Panthers general manager Dave Gettleman made a colossal decision this week to rescindJosh Norman's franchise tag offer, but does that mean Norman is done in Carolina?

The answer is probably yes. Gettleman and Norman were too far apart on a potential long-term pact and the $14 million he would have spent for one season of cornerback play was too tempting to use elsewhere. Norman is probably ticked this didn't happen before the height of free agency.

Gettleman, however, is leaving the door open.

"No. No," he said when asked if the team would not consider eventually signing Norman. "No doors have been shut. We respect Josh. Doors have not been shut."

Again, this is probably a continued effort by Gettleman to leave negotiations on a respectable tone. He endured similar criticism when the team cut franchise legend Steve Smith and did his best to keep the situation -- and relationship -- positive. He also commended Norman and his agent multiple times for the respectable way they handled the situation.

The thing that Gettleman is not saying, which would create a bargaining issue onto itself, is that he needs the $14 million for players like Star Lotulelei, Kawann Short and Kony Ealy. Gettleman comes from -- and helped pioneer -- an old-school thought process on team building that is pretty simple to understand: Championship teams start at quarterback and defensive line.

Here's what else Gettleman had to say:

» On what kind of message it sends to players in the locker room:

"One of the things we talked about last year ... our culture was terrific down there.
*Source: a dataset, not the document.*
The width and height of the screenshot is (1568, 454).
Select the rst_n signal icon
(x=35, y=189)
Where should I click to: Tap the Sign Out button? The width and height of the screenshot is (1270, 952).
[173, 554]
Everybody was 'all in.' We want people that are 'all in.' It was the message to our guys they are adults, they are professionals ..."
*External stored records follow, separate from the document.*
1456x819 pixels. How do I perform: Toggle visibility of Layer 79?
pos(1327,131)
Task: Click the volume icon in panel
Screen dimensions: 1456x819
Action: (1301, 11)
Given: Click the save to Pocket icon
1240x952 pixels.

"... At the end of the day, this is a business decision, folks. A business decision."

» On whether Josh Norman skipping workouts had anything to do with rescinding the offer:

"No. No."

And after being asked a second time: "It didn't impact it at all. It did not."

» On what he can do with $14 million at this point:

"A lot. I mean, I'm not going to get into it. I've said it before. I struggle with our coaches working their fannies off developing players and letting them walk. I don't like that. I always believe the cap can be a great equalizer but it penalizes teams that draft well. It does. So you can't keep everyone, it's impossible. You have to decide who you're going to let graduate."

The last quote was interesting if only because head coach Ron Rivera was by his side. Gettleman is right -- Norman is a coaching success story and there is no other way to put it. They took a player with a raw but promising skill set and figured out exactly how to use him, and now that player is gone. It has to be incredibly frustrating for the staff that made this happen to watch Norman elsewhere next year.